▸ ABOUT THIS EXERCISE:
The copy you give must match the records exactly, except that it holds no images.

START RECORDS TO USE

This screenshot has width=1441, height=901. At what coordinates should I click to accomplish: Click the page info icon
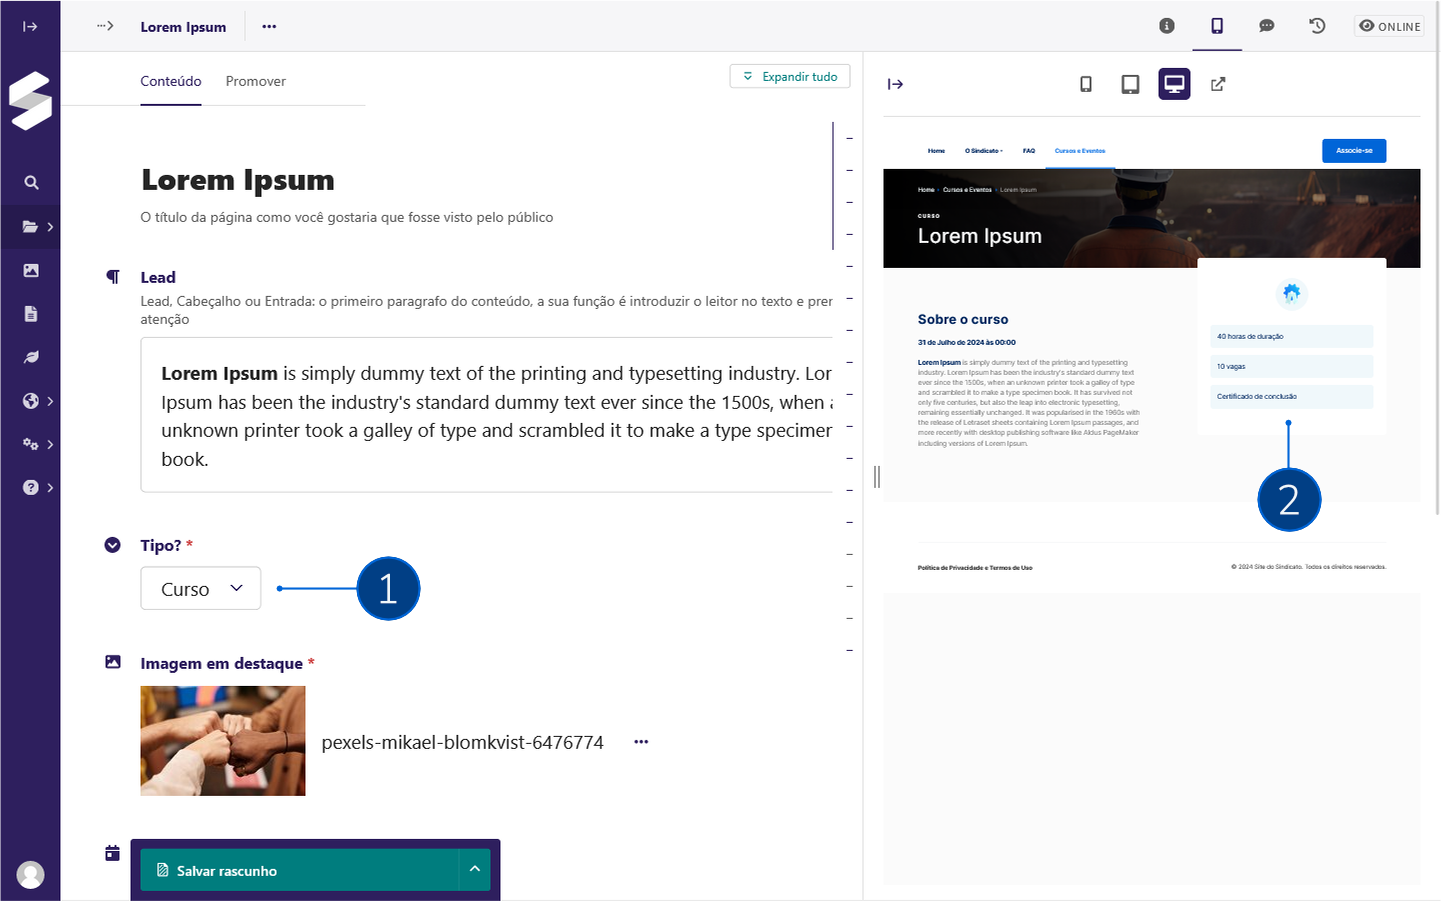(x=1166, y=26)
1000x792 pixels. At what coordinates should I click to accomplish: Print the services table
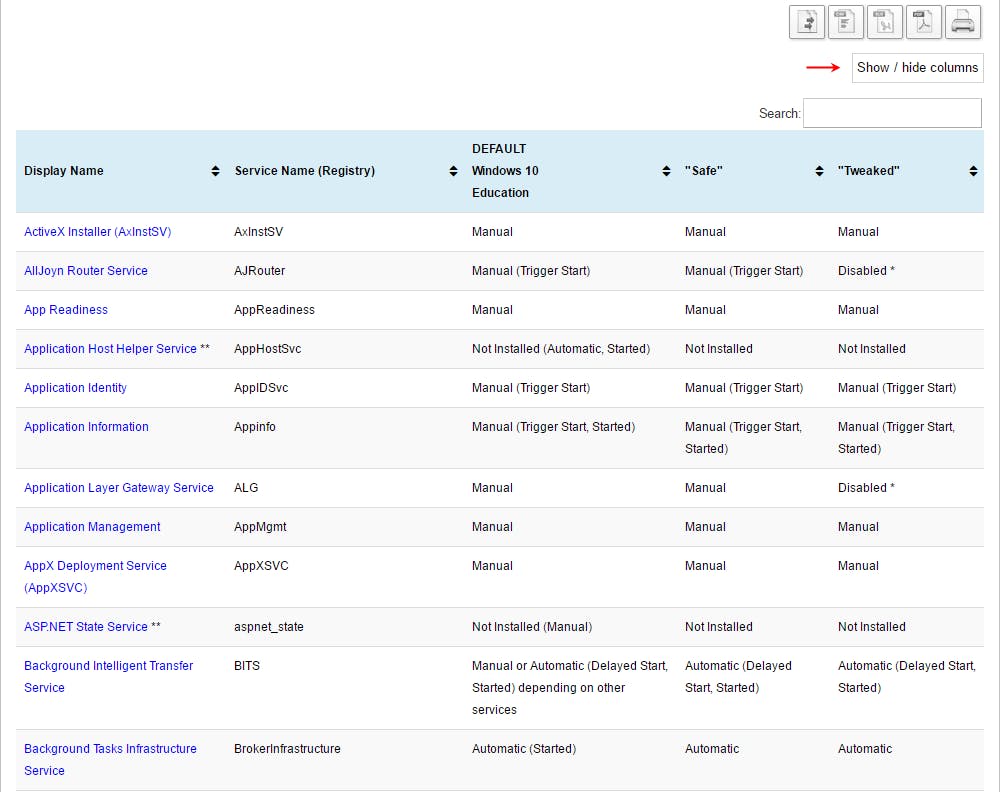pyautogui.click(x=963, y=22)
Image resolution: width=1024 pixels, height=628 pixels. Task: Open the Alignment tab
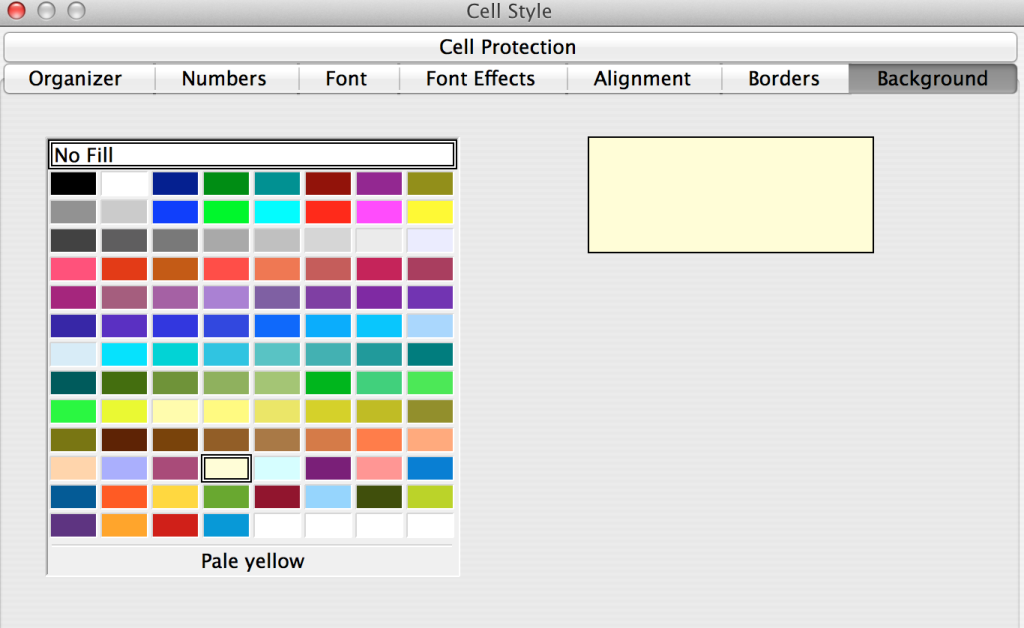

END RECORDS TO USE

▸ WRITTEN REPLY:
This screenshot has width=1441, height=901. At what coordinates should I click to accomplish: Click the page info icon
(x=1166, y=26)
1000x792 pixels. At what coordinates should I click to accomplish: Print the services table
pyautogui.click(x=963, y=22)
Image resolution: width=1024 pixels, height=628 pixels. Task: Open the Alignment tab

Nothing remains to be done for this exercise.